Há momentos na vida que achamos que as coisas são inaceitáveis, depois, mais tarde, perguntamos: “por que não?”

Certo dia, estava num encontro de supervisão acadêmica e a psicóloga responsável trouxe uma temática interessante sobre os nossos momentos de vida. Na verdade, estávamos comentando sobre as nossas próprias experiências de transformação enquanto pessoas, temáticas relacionadas à carreira, relacionamentos e outras características humanas.

Assim  surgiu uma interessante analogia arquetípica: os mitos do romance, do drama e da comédia. É como se durante nossa trajetória, pudéssemos encontrar características em comum em certas etapas. E, claro, sendo sempre administradas por nossa vontade, crenças e características singulares.

Quando estamos apaixonados, a nossa cognição fica um pouco abalada, nos deixando com a aparência débil. O símbolo do romance, na verdade, não é apenas sobre os nossos relacionamentos afetivos ou sobre o quanto nos viciamos em pensar naquela pessoa que “roubou o nosso coração”. Pode ser que predominantemente ele se revele através de sonhos, projeções e idealizações a respeito da vida.

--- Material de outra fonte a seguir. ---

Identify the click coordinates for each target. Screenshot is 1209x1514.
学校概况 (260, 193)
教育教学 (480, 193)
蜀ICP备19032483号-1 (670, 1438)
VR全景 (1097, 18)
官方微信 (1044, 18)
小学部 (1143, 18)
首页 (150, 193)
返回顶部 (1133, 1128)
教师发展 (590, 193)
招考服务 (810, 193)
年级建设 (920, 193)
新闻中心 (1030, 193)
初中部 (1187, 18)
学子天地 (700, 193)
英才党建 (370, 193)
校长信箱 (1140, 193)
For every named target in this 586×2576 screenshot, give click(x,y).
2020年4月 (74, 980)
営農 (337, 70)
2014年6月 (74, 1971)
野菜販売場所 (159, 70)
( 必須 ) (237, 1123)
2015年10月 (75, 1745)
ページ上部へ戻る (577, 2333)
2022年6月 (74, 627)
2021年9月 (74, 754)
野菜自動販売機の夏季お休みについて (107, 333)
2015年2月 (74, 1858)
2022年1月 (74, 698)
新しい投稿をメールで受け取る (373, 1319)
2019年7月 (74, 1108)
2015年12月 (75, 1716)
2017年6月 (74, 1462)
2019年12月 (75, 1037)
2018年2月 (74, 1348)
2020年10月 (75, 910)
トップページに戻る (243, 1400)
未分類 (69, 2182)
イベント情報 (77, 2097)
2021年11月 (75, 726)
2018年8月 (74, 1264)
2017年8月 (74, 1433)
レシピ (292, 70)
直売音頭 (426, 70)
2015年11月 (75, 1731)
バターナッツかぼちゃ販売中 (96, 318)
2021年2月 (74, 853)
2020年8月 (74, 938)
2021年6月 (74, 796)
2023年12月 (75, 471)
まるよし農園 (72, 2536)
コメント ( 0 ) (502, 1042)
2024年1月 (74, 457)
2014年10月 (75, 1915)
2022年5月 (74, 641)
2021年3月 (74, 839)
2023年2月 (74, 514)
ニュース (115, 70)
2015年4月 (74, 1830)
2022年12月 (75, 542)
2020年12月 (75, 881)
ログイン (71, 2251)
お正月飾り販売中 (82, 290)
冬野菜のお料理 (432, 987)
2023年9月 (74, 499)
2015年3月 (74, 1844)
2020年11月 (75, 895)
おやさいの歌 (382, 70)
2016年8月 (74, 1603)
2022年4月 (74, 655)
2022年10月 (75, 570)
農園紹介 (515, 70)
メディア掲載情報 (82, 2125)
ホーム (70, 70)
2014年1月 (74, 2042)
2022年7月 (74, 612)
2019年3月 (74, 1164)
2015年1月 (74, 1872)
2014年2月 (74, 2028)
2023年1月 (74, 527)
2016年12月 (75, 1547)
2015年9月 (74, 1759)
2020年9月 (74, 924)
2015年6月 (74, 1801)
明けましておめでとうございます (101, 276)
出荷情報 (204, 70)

 Seja nos relacionamentos, nas escolhas profissionais ou também nas decisões importantes que baseiam o estilo de vida, a energia psíquica predominante está mais no plano das ideias e ainda carece de prática. É um momento de escutar o coração, mas utilizando o mapa da concretude. Talvez caia bem a pergunta: O que está sendo fantasioso demais e carece de expressão objetiva?

Quando atravessamos esse momento com inteligência e aprendemos o que necessitamos para ter mais sabedoria a respeito da vida, podemos nos encontrar no chamado “período do Drama”, que corresponde a uma etapa em que a ficha caiu sobre o mundo prático. Existe, assim, a consciência de que escolher trilhar por certos caminhos traz como bônus a renúncia de outros. O envolvimento com o mundo material, com o dinheiro, com relacionamentos sérios, nos realiza parcialmente, mas pode parecer que estamos automáticos e sem energia vital. Dessa maneira, surge o questionamento: Será que eu estou no caminho certo?

Pode ser que a realidade apresentada seja dura demais e acabe nos provocando um recuo inconsciente. O medo de seguir, faz com que paremos “no meio do caminho” do desenvolvimento pessoal. As fantasias ainda exercem uma influência predominante no nosso sistema psicológico. E são fantasias que não necessariamente são boas. Às vezes dizem respeito àquela paranoia de achar que os outros estão sempre te julgando ou que você só será feliz quando encontrar um grande amor.

A dor de crescer incomoda, mas é fundamental para gerar felicidade e sentido  

Esse momento pode nos adoecer mentalmente. O estresse e a necessidade de mudança podem ser gritantes. No entanto, também pode estimular o aprofundamento nos estudos e o contato com a espiritualidade e com caminhos mais significativos nos relacionamentos, na profissão e até mesmo em algum tipo de trabalho espiritual e comunitário. Vejo como uma oportunidade para nos soltarmos e vivermos para aquilo que mais importa.

Essa fase é carregada da turbulência causada por anseios e desejos. Podemos associar à idade cronológica adulta, quando ser livre é fazer o que se quer, explorar as diferentes experiências nos relacionamentos e obter liberdade financeira. O desafio surge quando o nosso lado infantil “grita” e faz com que vivamos um inferno achando que a vida deve ser exatamente do jeito que queremos.

O arquétipo da comédia: a leveza da aceitação

A transição para o arquétipo da comédia, oferece o florescimento da liberdade de encarar a vida como uma grande peça no palco cósmico. Essa visão de mundo só é possível através da espontaneidade e do amadurecimento, não é algo que pode ser forçado. A partir da autoinvestigação das próprias crenças e visões de mundo, é possível enxergar a realidade das situações e dos relacionamentos. Dessa maneira, os outros dois períodos arquetípicos funcionam como uma base experimental para fazer cansar do sofrimento de levar as coisas tão a sério.

Nessa etapa, podem ser que existam questionamentos. O curioso é que eles não são tão incômodos e nem precisam de respostas prontas. A criação de sentido é o motor para a geração de mais sabedoria e leveza.

É importante reforçar que essas etapas são meramente ilustrativas e independem de uma idade cronológica específica. Eles são sinalizadores para guiar a nossa história, sendo que também podem estar entrelaçadas. Assim, os arquétipos do romance, do drama e da comédia podem ser norteadoras para uma maior autoconsciência e clareza nas nossas existências.

E você? Se identifica vivendo em qual desses arquétipos?